In the parallel program, for each task including a plurality of processing units included in the single program, the allocation and execution order of the plurality of processing units to the plurality of cores based on the dependency relationship of the plurality of processing units. Is determined, and the plurality of processing units are generated to be executed according to the determined allocation to the plurality of cores and the execution order.
When the plurality of cores access the data stored in the plurality of memories for the execution of the allocated processing unit, the memory to be accessed is the plurality of cores of the plurality of processing units. Allocation information to, data access information regarding data accessed by the plurality of processing units, execution frequency information indicating the execution frequency of the task, and access indicating the time required to access each of the plurality of memories by the plurality of cores. Based on the required time information, a memory for storing the data is determined from the plurality of memories so that the access time to the data by the plurality of cores is shortened as a whole, and the determined data is determined. A multi-core microcomputer that is a memory defined according to a memory map (18b) generated to show the relationship between the data and the storage destination memory.

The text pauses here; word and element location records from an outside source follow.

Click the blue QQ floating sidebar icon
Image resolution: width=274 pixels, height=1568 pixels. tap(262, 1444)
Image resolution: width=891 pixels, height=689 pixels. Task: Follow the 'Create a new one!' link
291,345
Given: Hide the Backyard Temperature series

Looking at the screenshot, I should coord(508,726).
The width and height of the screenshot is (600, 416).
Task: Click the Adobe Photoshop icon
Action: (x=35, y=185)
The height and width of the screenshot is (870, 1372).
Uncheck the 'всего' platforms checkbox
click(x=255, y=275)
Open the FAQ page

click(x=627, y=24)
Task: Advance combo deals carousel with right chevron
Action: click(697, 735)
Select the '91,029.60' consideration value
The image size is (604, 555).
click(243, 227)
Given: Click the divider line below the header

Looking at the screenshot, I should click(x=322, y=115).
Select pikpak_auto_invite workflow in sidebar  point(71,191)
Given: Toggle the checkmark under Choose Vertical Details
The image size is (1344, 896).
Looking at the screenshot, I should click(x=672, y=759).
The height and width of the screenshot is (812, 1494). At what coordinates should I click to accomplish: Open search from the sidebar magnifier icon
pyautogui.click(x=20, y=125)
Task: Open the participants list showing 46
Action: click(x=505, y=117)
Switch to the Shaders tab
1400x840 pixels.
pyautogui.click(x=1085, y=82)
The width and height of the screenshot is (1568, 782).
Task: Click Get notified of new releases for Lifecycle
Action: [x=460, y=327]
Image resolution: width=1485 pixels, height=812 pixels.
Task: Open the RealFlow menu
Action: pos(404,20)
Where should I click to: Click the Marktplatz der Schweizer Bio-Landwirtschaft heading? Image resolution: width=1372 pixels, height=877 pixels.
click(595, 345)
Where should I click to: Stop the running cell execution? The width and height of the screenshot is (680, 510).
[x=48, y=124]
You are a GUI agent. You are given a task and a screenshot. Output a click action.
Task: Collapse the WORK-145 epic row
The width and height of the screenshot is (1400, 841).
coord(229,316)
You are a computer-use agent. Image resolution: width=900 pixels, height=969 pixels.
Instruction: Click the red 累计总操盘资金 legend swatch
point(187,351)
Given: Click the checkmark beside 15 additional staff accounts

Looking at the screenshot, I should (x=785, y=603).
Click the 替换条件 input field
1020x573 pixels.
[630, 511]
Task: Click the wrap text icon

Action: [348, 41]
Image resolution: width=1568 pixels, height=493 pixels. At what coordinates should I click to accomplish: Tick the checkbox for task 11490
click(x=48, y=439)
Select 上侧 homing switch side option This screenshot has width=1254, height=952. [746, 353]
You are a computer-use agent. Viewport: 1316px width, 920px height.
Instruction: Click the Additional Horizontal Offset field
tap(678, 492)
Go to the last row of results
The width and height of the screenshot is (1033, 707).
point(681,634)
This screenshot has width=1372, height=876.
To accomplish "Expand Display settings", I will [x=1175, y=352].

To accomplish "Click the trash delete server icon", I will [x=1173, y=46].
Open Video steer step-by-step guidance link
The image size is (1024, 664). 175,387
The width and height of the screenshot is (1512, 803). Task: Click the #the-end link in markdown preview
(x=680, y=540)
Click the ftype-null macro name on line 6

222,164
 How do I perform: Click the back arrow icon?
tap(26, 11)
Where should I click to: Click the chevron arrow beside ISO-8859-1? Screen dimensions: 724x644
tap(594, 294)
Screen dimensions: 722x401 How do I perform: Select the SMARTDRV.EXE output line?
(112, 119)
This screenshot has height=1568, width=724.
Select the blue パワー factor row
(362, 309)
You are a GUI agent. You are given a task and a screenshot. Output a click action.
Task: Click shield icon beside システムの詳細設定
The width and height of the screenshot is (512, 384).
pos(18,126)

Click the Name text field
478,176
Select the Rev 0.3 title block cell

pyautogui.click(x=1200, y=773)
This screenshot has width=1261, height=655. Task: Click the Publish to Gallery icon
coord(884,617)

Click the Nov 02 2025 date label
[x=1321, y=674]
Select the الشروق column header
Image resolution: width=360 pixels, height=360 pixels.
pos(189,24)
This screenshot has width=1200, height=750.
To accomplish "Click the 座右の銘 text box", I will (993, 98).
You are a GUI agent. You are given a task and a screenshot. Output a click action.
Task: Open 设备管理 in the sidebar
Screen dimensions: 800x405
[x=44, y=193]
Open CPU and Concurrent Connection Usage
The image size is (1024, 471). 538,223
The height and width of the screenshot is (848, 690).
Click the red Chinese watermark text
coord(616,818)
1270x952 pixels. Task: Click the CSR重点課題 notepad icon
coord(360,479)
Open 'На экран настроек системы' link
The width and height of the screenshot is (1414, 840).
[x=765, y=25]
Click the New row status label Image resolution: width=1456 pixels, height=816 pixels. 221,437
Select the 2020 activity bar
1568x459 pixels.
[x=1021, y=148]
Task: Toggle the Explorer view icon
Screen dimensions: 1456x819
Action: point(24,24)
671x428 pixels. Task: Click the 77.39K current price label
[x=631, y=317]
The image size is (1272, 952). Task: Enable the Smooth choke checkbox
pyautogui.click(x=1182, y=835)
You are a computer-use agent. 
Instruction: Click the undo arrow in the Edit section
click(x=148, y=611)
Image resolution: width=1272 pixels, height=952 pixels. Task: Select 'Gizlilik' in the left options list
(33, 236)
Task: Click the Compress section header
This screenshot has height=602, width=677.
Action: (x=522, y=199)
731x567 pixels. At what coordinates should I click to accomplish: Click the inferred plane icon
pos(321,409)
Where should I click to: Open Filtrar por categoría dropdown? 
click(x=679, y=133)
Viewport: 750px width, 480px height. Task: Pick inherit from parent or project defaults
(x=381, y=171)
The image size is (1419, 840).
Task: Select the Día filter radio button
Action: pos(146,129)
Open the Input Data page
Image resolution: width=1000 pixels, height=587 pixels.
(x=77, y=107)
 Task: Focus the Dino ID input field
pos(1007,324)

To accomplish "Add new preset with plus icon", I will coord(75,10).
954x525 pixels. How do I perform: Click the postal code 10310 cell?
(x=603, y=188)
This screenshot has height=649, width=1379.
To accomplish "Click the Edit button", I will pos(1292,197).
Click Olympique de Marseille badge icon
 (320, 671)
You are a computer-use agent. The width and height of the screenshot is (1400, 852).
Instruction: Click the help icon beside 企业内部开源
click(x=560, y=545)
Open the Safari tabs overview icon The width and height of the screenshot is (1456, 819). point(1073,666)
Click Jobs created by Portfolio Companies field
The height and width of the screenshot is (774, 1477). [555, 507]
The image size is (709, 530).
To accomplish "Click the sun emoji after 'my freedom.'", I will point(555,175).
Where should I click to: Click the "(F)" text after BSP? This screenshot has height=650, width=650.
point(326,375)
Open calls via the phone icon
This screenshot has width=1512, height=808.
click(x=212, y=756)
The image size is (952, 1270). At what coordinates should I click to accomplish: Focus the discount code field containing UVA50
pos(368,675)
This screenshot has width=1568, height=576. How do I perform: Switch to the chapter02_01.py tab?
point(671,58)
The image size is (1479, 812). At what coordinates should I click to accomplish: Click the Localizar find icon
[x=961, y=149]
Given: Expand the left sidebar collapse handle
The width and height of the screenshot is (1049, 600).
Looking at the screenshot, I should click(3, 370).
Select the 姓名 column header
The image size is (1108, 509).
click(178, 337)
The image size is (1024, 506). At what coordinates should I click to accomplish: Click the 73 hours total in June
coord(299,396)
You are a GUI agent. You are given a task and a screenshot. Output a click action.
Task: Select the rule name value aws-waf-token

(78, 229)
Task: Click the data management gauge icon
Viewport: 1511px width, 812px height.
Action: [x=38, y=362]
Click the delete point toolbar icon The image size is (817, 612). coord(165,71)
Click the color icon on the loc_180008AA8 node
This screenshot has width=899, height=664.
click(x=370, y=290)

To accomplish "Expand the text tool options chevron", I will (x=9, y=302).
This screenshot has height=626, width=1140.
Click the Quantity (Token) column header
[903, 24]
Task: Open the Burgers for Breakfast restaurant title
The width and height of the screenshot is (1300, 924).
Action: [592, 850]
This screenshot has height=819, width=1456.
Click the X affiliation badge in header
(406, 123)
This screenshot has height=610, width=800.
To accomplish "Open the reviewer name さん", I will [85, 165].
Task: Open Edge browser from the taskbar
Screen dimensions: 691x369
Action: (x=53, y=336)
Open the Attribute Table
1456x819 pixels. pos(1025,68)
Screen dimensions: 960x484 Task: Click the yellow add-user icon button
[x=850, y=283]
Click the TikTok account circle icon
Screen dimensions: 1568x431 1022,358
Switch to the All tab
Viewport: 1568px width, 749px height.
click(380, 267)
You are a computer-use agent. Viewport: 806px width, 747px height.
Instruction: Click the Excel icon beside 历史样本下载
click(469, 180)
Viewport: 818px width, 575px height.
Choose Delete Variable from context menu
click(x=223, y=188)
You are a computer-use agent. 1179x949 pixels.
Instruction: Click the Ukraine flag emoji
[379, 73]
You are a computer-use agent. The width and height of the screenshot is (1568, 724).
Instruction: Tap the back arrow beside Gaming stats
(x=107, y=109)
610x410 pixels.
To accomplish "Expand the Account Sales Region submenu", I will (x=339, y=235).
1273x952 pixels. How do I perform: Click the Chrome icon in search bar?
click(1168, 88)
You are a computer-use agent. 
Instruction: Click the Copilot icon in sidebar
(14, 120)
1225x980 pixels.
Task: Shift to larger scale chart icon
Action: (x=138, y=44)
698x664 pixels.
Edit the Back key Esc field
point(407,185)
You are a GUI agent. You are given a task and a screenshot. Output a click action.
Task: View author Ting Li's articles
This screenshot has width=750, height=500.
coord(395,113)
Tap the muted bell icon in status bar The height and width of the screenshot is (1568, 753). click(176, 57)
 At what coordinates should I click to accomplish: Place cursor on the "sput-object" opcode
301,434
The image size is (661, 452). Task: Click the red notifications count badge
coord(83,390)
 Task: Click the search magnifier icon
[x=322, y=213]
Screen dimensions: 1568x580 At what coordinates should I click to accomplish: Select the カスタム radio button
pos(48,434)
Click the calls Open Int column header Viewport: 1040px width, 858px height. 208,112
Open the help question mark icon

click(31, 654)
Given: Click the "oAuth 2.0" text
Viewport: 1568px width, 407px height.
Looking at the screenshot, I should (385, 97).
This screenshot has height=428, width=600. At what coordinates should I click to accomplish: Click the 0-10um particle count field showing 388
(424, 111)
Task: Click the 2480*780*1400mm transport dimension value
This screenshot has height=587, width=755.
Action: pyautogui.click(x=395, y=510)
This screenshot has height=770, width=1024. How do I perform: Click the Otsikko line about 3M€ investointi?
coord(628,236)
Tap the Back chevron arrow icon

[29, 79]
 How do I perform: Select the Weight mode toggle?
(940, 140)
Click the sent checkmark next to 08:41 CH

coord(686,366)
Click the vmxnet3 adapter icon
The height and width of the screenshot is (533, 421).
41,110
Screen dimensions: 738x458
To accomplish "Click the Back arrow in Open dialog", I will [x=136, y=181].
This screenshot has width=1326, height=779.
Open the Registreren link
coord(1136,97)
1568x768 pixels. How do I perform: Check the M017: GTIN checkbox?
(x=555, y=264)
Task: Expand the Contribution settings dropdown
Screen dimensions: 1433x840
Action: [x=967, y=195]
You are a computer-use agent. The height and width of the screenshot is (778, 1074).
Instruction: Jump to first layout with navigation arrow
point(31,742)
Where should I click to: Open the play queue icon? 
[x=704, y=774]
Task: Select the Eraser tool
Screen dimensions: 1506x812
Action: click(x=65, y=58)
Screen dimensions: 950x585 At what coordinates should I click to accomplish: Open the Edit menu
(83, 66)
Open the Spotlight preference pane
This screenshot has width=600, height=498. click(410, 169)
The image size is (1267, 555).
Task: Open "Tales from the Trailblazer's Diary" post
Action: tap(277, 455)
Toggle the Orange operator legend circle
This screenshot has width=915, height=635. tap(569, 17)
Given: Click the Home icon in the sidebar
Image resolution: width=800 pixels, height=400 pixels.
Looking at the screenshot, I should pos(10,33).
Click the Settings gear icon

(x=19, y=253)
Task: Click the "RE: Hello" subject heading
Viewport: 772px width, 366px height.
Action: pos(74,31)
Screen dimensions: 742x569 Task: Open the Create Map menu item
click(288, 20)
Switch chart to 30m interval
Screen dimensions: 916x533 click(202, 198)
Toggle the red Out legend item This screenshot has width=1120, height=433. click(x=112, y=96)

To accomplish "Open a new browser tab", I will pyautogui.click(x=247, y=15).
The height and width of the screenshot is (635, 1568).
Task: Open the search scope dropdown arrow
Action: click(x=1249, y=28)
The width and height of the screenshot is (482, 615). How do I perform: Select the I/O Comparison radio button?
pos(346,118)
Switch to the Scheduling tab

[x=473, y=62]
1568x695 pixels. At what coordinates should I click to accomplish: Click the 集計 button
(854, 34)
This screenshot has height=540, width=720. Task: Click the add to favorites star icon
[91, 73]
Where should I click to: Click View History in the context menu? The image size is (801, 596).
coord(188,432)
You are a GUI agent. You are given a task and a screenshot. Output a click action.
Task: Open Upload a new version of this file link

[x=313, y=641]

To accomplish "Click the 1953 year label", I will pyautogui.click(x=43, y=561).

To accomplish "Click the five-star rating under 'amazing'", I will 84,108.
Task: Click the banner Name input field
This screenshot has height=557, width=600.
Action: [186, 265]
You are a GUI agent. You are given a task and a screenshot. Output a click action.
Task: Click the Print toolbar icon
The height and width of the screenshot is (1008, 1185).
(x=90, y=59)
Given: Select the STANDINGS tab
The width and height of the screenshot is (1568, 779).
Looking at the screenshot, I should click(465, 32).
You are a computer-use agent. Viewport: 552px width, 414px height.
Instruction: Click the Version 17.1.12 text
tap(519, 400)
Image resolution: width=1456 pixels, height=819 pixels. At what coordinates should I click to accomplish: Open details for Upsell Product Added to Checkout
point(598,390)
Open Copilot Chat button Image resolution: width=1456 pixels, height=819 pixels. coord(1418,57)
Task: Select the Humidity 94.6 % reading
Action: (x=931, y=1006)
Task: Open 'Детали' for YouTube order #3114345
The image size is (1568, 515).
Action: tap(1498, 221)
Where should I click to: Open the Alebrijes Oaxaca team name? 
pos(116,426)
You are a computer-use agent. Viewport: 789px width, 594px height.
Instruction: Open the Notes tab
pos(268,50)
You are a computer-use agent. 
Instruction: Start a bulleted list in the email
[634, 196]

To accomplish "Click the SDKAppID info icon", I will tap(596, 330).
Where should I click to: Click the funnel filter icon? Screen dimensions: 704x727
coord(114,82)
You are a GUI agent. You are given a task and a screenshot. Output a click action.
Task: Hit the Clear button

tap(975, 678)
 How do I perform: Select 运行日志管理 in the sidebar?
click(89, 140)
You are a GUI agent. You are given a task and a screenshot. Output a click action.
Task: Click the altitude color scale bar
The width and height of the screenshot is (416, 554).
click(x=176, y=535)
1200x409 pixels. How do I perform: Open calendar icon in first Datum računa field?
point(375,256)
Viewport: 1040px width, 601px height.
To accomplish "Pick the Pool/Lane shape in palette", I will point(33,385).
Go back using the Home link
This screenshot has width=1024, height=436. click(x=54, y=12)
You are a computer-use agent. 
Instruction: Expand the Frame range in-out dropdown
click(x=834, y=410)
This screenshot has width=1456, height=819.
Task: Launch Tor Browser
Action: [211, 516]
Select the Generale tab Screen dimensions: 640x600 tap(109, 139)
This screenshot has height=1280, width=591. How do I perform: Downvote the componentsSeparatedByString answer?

The multi-core microcomputer is applied to an in-vehicle device for controlling an in-vehicle device mounted on a vehicle, and any one of claims 6, 12, and 13 for controlling the in-vehicle device by executing the parallel program. The multi-core microcomputer described in.

The memory map is based on the allocation information of the plurality of processing units to the plurality of cores, the data access information regarding the data accessed by the plurality of processing units, and the execution frequency information of the task. The access frequency of the data by the plurality of cores is calculated, and based on the calculated access frequency of the data by the plurality of cores and the access required time information for each of the plurality of memories by the plurality of cores. The multi-core microcomputer according to claim 13 or 14, wherein a memory for storing data is determined and is generated according to the determined content.

Based on the access frequency of the data by the plurality of cores and the access required time information for each of the plurality of memories by the plurality of cores, the plurality of cores per unit time are used as the memory for storing the data. The multi-core microcomputer according to claim 15, wherein a memory having the minimum total access required time is selected, and the selected memory is determined as a memory for storing the data.

The data accessed by the plurality of cores includes any of variable or constant data stored in the RAM, constant data stored in the data ROM, and function data stored in the code ROM and shared as the processing unit. The multi-core microcomputer according to any one of claims 13 to 16, including.

The multi-core microcomputer according to claim 17, wherein the multi-core microcomputer is provided with a plurality of memories for at least one type of memory of the RAM, the data ROM, and the code ROM.